**** Source material
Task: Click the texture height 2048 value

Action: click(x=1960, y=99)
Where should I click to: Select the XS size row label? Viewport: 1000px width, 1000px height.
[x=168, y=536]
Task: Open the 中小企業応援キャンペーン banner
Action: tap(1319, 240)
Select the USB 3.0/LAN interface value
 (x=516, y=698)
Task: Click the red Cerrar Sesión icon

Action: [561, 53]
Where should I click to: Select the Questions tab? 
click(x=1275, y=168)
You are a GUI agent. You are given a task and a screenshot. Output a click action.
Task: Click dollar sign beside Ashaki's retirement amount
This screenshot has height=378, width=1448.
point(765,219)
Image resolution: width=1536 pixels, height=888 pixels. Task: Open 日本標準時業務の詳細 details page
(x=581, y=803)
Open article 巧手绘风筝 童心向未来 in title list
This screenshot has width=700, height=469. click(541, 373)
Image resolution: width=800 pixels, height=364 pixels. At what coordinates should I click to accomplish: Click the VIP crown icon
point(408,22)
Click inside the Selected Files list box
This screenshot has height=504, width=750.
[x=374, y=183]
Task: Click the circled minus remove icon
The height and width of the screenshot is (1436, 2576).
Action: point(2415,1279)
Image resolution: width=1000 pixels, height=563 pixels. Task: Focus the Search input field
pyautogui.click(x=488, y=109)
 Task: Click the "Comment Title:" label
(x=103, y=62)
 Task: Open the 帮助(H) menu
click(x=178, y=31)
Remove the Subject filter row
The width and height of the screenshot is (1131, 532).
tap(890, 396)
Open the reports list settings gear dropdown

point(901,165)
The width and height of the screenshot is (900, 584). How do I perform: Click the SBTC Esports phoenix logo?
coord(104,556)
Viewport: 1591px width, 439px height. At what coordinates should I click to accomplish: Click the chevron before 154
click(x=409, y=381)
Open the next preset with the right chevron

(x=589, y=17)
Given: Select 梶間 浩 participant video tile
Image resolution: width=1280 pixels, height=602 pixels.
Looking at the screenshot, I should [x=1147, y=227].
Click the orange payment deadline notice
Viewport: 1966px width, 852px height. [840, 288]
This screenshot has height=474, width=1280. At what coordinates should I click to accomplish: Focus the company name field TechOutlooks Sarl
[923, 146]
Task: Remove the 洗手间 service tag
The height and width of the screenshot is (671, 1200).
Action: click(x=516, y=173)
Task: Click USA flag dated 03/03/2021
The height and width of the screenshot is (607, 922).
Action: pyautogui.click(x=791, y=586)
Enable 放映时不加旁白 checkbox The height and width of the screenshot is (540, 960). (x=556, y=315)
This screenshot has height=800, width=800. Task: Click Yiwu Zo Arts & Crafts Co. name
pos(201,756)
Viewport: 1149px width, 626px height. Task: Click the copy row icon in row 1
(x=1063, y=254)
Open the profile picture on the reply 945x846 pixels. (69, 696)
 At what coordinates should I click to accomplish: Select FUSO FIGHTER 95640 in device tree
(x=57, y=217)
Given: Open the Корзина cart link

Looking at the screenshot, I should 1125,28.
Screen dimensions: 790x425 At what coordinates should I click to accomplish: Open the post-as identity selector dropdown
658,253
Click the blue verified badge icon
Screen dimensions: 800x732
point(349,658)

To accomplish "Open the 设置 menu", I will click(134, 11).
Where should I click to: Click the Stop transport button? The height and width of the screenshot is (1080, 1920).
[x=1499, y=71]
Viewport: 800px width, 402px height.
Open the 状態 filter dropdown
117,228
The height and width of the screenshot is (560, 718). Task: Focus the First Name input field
********
Problem details. Print each line of the data exactly as it was written.

Expected answer.
Task: Click the texture height 2048 value

Action: click(x=1960, y=99)
Where should I click to: Select the XS size row label? Viewport: 1000px width, 1000px height.
[x=168, y=536]
Task: Open the 中小企業応援キャンペーン banner
Action: tap(1319, 240)
Select the USB 3.0/LAN interface value
 (x=516, y=698)
Task: Click the red Cerrar Sesión icon

Action: [561, 53]
Where should I click to: Select the Questions tab? 
click(x=1275, y=168)
You are a GUI agent. You are given a task and a screenshot. Output a click action.
Task: Click dollar sign beside Ashaki's retirement amount
This screenshot has height=378, width=1448.
point(765,219)
Image resolution: width=1536 pixels, height=888 pixels. Task: Open 日本標準時業務の詳細 details page
(x=581, y=803)
Open article 巧手绘风筝 童心向未来 in title list
This screenshot has width=700, height=469. click(541, 373)
Image resolution: width=800 pixels, height=364 pixels. At what coordinates should I click to accomplish: Click the VIP crown icon
point(408,22)
Click inside the Selected Files list box
This screenshot has height=504, width=750.
[x=374, y=183]
Task: Click the circled minus remove icon
The height and width of the screenshot is (1436, 2576).
Action: point(2415,1279)
Image resolution: width=1000 pixels, height=563 pixels. Task: Focus the Search input field
pyautogui.click(x=488, y=109)
 Task: Click the "Comment Title:" label
(x=103, y=62)
 Task: Open the 帮助(H) menu
click(x=178, y=31)
Remove the Subject filter row
The width and height of the screenshot is (1131, 532).
tap(890, 396)
Open the reports list settings gear dropdown

point(901,165)
The width and height of the screenshot is (900, 584). How do I perform: Click the SBTC Esports phoenix logo?
coord(104,556)
Viewport: 1591px width, 439px height. At what coordinates should I click to accomplish: Click the chevron before 154
click(x=409, y=381)
Open the next preset with the right chevron

(x=589, y=17)
Given: Select 梶間 浩 participant video tile
Image resolution: width=1280 pixels, height=602 pixels.
Looking at the screenshot, I should [x=1147, y=227].
Click the orange payment deadline notice
Viewport: 1966px width, 852px height. [840, 288]
This screenshot has height=474, width=1280. At what coordinates should I click to accomplish: Focus the company name field TechOutlooks Sarl
[923, 146]
Task: Remove the 洗手间 service tag
The height and width of the screenshot is (671, 1200).
Action: click(x=516, y=173)
Task: Click USA flag dated 03/03/2021
The height and width of the screenshot is (607, 922).
Action: pyautogui.click(x=791, y=586)
Enable 放映时不加旁白 checkbox The height and width of the screenshot is (540, 960). (x=556, y=315)
This screenshot has height=800, width=800. Task: Click Yiwu Zo Arts & Crafts Co. name
pos(201,756)
Viewport: 1149px width, 626px height. Task: Click the copy row icon in row 1
(x=1063, y=254)
Open the profile picture on the reply 945x846 pixels. (69, 696)
 At what coordinates should I click to accomplish: Select FUSO FIGHTER 95640 in device tree
(x=57, y=217)
Given: Open the Корзина cart link

Looking at the screenshot, I should 1125,28.
Screen dimensions: 790x425 At what coordinates should I click to accomplish: Open the post-as identity selector dropdown
658,253
Click the blue verified badge icon
Screen dimensions: 800x732
point(349,658)

To accomplish "Open the 设置 menu", I will click(134, 11).
Where should I click to: Click the Stop transport button? The height and width of the screenshot is (1080, 1920).
[x=1499, y=71]
Viewport: 800px width, 402px height.
Open the 状態 filter dropdown
117,228
The height and width of the screenshot is (560, 718). Task: Focus the First Name input field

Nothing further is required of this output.